What are the symptoms of Genital Tubeculosis?
- Mostly asymptomatic
- Irregular periods in terms of flow, frequency and duration
- Abnormal vaginal discharge
- Infertility
- Pelvic pain
When to visit a gynaecologist for FGTB?
- Please see your gynaecologist if you are bothered with abnormal periods, pelvic pain, infertility, unexplained weight loss with low grade fever. We at Matrika Heritage Hospital offers detailed examination and the best treatment for genital tuberculosis in Darbhanga.
Why do you have all these symptoms in pelvic with genital tuberculosis?
Genital tuberculosis changes the normal tubo-ovarian anatomy which is the main cause of infertility. Tubercular endometritis causes ulceration, necrosis and haemorrhage which can destroy the endometrium and thus hinder implantation of a healthy embryo. Adhesions may occur between ovaries and adjacent pelvic organs resulting in adnexal mass, causing pelvic pain. Intrauterine adhesions if occur can result in partial obliteration of the uterine cavity, causing the symptoms of menstrual abnormalities.
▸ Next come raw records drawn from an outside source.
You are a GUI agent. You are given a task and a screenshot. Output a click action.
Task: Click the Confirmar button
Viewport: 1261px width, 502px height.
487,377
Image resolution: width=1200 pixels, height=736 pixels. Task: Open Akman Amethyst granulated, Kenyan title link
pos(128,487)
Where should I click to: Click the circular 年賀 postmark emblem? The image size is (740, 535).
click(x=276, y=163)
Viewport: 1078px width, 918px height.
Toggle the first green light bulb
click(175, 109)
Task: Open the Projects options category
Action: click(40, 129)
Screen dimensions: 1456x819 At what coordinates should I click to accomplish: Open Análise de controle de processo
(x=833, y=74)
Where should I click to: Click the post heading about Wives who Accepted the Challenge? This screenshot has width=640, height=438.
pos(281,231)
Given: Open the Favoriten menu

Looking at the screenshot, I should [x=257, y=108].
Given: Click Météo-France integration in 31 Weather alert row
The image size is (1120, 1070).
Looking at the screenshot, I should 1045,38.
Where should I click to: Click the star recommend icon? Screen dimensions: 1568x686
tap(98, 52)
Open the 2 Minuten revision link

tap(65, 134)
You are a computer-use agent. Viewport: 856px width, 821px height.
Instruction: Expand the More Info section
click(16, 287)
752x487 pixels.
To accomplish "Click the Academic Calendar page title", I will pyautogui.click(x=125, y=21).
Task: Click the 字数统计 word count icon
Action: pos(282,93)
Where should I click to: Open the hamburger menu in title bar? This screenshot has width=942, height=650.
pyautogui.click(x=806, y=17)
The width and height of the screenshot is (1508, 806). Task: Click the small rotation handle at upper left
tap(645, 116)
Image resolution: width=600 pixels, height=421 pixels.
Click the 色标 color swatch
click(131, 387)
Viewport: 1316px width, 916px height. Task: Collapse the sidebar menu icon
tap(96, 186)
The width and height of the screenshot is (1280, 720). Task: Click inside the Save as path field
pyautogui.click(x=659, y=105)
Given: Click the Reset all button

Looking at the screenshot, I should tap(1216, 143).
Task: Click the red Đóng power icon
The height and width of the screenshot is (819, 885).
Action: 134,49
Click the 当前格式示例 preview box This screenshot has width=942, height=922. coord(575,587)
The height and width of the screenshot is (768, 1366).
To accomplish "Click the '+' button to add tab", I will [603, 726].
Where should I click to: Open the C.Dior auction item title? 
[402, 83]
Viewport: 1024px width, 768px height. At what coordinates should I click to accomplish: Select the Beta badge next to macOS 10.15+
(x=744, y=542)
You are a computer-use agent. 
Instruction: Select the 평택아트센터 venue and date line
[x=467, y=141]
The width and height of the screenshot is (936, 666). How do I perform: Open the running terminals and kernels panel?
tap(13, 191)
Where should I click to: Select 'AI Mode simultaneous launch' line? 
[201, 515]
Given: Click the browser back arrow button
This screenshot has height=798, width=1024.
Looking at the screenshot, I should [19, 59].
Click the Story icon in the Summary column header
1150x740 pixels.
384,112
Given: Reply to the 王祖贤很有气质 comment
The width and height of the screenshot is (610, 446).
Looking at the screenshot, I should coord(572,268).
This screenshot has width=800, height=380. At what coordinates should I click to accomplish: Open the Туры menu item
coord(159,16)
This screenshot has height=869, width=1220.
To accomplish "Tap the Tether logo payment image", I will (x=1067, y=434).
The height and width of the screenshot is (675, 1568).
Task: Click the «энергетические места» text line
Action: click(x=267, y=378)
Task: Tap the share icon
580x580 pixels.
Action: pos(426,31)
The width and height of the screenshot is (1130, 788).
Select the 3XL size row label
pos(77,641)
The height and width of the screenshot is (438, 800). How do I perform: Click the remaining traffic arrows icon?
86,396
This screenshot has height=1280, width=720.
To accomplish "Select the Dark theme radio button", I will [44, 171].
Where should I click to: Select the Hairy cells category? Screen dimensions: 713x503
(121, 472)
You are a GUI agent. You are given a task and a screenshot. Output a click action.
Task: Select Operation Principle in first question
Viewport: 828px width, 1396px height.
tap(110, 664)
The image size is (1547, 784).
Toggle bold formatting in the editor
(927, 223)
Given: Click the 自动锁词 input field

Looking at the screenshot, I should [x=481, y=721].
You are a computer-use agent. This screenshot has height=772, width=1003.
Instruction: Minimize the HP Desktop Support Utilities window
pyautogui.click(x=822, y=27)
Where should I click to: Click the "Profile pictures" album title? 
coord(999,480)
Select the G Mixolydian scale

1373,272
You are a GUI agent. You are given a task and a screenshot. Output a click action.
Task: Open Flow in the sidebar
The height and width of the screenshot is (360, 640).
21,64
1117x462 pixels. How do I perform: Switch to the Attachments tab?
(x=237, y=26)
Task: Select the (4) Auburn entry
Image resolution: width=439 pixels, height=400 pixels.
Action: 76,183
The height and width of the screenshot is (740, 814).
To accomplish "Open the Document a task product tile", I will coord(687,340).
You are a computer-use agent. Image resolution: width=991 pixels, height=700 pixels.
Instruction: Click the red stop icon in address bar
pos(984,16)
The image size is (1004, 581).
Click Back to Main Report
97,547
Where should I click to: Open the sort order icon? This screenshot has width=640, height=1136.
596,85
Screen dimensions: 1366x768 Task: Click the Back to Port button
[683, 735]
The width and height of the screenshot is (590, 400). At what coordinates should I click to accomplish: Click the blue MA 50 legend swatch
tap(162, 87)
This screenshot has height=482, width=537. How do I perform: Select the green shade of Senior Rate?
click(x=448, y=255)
Complications of genital tuberculosis:
- Infertility ( endometrial damage)
- Pelvic pain
- Menstrual irregularities (disturbed ovarian function)
- Tubo-ovarian masses
- Frozen pelvis
- Vaginal discharge
Diagnosis & Treatment
- Demonstration of mycobacterium tuberculosis is not possible in all the cases, a high index of suspicion is required. The diagnostic dilemma arises due to varied clinical presentation, diverse results on imaging and endoscopy and availability of series of bacteriological, serological and histopathological tests which are often required to get to evidence of genital TB . The diagnostic approach used is family history of TB or history of antituberculous therapy (ATT) in a close family member or a past history of tuberculosis or anti-tubercular treatment in the patient may show recrudescence of tuberculosis in the genital region. We at Matrika Heritage Hospital provide best genital tuberculosis treatment, vaginal discharge treatment in Darbhanga after a detailed analysis. Our female genital tuberculosis treatment is cost effective and economical despite the long course of treating this infectious disease caused by bacteria. Ignoring the symptoms and delaying the treatment may cause more complications and the cost may further increase. We always do proper screening for tuberculosis in all our infertility patients.
Treatment of Female Genital Tuberculosis:
- Medical treatment of FGTB includes multidrug regimes categorized under DOTS (Directly Observed Treatment Short-Course) Strategy Treatment.
- Treatment of Chronic Cases, Drug Resistant and Multidrug Resistant (MDR).
- Surgical treatment- There are much higher chances of complications during surgery in women with genital TB in hysteroscopy, laparoscopy, vaginal hysterectomy and laparotomy.
- IVF (IN VITRO FERTILIZATION) in case of infertility.